И вот так каждый день: он чем-то и отличается от остальных — но и похож на все прочие дни тем непрерывным потоком больных или раненых, что видят здешние стены. В приемном почти всегда беспокойно и шумно, на стульях вдоль стен сидят больные и их родственники, снуют лаборантки, врачи, санитарки и сестры, гремят, проезжая, каталки — а если вдруг коридор приемного и опустеет, то все знают, насколько обманчива здешняя пустота и кратковременна тишина. Но в приемном помимо работы, которая не стихает ни ночью, ни днем, происходит еще одно: тут испытывается человек. Речь даже не столько о больных, которым, понятно, приходится очень несладко и которым порой нужна вся их воля и выдержка, сколько о тех, кто трудится здесь. Потому что во всех этих криках, и стонах, и неизбежных ссорах-скандалах, среди этих луж крови, рвоты, мочи (а для приемного это обычное дело) видишь такую грубую и неприглядную сторону жизни, что очень непросто сохранить уважение и любовь к людям. Это место, словно нарочно созданное для безнадежного мизантропа: уж здесь-то он точно найдет основания для неприязни и даже презрения к человеку.

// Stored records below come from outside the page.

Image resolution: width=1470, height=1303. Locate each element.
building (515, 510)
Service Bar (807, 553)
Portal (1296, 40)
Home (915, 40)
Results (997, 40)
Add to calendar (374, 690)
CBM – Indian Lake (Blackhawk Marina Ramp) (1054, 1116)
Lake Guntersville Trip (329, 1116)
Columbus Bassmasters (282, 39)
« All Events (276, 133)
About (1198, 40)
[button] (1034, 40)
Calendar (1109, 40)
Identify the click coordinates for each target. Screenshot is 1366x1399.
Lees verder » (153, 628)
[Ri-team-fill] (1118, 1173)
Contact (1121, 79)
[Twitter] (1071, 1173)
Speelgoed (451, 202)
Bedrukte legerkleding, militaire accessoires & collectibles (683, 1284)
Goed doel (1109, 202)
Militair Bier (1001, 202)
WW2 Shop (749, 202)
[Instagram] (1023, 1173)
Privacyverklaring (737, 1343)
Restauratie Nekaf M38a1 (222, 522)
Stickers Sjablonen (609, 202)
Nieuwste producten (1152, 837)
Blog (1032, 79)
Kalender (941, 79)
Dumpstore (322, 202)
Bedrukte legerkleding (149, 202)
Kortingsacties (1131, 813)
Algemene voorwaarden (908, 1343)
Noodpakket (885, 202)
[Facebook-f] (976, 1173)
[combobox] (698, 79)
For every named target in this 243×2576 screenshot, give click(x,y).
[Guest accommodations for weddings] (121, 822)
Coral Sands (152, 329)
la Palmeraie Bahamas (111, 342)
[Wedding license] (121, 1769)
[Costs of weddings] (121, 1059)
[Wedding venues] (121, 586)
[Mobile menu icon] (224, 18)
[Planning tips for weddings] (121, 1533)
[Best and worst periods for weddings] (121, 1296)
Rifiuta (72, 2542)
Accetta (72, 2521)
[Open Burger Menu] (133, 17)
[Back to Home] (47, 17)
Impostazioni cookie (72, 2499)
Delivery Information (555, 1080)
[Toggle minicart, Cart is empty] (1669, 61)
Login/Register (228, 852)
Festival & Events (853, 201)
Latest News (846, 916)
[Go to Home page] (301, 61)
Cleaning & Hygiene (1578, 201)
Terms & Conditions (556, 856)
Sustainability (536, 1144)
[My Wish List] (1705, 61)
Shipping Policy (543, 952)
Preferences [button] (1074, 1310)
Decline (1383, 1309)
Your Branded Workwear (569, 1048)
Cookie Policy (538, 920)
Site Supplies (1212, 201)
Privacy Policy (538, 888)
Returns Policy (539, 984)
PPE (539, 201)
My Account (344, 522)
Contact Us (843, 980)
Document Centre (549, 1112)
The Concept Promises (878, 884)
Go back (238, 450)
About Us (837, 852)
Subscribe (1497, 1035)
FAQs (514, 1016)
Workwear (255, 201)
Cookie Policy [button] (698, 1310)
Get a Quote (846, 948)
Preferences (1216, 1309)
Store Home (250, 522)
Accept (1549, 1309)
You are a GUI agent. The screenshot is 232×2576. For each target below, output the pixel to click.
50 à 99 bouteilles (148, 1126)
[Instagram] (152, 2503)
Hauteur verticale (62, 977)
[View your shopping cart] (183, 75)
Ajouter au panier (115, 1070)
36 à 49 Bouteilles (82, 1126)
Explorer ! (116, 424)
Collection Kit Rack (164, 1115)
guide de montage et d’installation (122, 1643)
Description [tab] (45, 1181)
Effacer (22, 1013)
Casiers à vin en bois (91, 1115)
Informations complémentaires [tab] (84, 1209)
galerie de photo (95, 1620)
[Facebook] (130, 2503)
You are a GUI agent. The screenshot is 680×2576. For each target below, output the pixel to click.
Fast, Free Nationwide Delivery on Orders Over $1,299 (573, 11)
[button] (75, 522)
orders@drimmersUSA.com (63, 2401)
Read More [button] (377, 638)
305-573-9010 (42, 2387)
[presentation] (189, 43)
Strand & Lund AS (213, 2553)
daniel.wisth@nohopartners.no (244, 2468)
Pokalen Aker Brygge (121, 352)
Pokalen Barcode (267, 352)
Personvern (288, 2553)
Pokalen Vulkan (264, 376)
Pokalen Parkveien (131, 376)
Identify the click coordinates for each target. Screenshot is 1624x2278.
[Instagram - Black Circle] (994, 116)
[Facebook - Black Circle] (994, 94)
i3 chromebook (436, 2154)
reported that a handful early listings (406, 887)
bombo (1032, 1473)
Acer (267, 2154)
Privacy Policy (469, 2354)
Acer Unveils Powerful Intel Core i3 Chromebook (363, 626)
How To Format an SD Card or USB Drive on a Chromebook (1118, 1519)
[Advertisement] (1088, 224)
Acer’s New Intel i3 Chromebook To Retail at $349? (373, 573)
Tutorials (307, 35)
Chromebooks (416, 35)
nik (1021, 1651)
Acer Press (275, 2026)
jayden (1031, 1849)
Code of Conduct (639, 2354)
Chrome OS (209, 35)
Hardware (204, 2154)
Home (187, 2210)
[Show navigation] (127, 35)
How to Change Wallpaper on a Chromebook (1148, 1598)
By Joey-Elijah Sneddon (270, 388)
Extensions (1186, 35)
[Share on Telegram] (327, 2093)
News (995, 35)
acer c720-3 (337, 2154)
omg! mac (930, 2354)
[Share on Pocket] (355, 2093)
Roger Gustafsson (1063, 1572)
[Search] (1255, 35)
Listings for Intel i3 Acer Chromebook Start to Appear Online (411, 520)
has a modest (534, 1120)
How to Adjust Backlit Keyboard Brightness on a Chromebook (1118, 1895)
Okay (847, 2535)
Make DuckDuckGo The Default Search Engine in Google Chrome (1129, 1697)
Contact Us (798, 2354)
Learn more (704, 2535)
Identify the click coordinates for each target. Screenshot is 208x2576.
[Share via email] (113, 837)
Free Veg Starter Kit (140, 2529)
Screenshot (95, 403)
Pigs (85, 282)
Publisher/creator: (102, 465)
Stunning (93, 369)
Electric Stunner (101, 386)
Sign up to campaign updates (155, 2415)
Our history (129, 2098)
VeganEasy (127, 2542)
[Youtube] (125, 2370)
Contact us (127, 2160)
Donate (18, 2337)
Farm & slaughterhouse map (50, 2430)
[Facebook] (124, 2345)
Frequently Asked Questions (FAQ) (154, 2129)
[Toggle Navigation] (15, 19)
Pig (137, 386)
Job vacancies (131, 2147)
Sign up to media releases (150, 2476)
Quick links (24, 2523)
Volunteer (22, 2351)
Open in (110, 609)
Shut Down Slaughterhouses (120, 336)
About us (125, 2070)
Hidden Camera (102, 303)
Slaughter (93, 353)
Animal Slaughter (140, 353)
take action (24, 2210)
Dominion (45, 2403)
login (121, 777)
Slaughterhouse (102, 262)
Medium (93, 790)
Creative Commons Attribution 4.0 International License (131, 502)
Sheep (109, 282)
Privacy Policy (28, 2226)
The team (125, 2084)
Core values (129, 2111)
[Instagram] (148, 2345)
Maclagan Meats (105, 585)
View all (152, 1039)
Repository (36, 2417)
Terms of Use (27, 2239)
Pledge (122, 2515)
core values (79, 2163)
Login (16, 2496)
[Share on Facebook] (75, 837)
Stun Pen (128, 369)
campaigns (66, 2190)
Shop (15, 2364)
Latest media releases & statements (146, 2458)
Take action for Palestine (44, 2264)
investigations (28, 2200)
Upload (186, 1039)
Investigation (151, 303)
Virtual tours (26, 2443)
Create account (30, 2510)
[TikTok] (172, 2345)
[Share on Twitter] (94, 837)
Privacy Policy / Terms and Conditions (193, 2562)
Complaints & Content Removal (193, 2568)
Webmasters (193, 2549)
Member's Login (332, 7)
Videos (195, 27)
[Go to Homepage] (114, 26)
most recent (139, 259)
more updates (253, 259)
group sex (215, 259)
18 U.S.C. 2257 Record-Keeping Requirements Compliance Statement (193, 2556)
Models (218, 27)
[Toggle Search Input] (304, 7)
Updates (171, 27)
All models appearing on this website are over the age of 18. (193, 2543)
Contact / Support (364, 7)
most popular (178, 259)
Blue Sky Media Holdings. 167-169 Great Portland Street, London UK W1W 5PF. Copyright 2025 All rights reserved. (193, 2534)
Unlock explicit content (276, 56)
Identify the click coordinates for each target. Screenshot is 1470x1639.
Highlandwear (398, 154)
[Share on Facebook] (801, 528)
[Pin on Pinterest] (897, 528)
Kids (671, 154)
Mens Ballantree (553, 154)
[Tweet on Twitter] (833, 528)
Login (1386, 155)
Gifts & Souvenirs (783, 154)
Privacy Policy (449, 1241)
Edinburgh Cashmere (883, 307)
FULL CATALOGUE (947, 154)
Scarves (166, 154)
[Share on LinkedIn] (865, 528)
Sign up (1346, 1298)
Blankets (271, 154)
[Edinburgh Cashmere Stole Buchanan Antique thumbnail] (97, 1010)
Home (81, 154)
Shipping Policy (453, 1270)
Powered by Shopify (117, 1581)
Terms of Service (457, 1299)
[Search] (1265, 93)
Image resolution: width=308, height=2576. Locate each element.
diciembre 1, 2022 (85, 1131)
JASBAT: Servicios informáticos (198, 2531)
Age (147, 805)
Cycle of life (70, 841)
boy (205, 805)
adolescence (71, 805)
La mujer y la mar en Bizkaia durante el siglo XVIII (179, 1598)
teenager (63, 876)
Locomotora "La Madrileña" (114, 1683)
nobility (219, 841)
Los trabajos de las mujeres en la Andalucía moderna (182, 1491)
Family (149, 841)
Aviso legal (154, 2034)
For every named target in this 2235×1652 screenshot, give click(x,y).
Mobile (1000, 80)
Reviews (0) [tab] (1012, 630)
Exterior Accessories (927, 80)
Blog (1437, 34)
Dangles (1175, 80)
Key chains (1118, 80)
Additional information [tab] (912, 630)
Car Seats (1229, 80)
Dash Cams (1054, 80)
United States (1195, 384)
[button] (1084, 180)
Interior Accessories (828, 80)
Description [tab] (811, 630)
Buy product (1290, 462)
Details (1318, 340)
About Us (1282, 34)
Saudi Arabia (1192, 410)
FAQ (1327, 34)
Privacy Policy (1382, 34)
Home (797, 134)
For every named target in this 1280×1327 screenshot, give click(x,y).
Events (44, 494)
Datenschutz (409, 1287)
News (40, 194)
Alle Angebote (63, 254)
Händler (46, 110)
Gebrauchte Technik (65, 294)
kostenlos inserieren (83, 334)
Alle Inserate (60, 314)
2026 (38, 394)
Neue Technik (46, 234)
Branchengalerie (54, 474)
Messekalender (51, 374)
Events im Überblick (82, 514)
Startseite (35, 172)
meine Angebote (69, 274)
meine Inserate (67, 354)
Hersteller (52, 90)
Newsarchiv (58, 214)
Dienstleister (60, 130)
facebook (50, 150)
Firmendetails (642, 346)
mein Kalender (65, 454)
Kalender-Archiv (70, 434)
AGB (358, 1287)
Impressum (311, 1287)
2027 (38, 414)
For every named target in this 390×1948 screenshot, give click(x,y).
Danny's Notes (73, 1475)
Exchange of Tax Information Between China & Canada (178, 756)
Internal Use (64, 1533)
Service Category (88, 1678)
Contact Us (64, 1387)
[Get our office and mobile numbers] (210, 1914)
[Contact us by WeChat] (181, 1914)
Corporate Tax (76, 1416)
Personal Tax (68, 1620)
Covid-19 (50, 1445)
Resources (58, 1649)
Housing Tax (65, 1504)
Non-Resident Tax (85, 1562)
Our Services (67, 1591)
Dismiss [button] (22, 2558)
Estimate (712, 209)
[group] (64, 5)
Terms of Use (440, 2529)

Но, как ни странно, я знал немало отзывчивых, добрых людей, в основном женщин, кого нисколько не пачкала грязь, окружавшая их в приемном. Санитарки и сестры, которые день изо дня и из ночи в ночь перетаскивали, раздевали и обмывали тела, ставили клизмы и промывали желудки, остригали кишащие вшами лохмы бомжей и уворачивались от рвотных фонтанов, терпели проклятия и оскорбления, — они, несмотря на все это, оставались людьми и встречали всех, кто входил сюда (или въезжал на каталке), не гримасой брезгливости, а сочувственным взглядом. Неужели и впрямь родники милосердия неисчерпаемы и доброта есть глубинное и изначальное свойство людей?
Разрез
Что испытывает хирург, когда он разрезает живого лежащего перед ним человека? Я сам много раз слышал этот вопрос, много раз — все как-то шутя и небрежно — на него отвечал; но это были, скорее, попытки уйти от ответа. Ведь на самом-то деле дерзость вот этого жеста — взять скальпель и, вжав его в кожу больного, провести по ней линию, которая раскрывается в кровоточащую щель, — мало с чем может сравниться. Даже интимная близость — когда мужчина входит внутрь женщины — нарушает куда меньше границ и запретов. Рассекая чью-либо кожу — а следом за ней, слой за слоем, ткани и органы, что расположены глубже, — мы входим в святая святых, вторгаемся в тот сокровенный внутренний мир, который обычно закрыт не только для посторонних, но и для самого человека.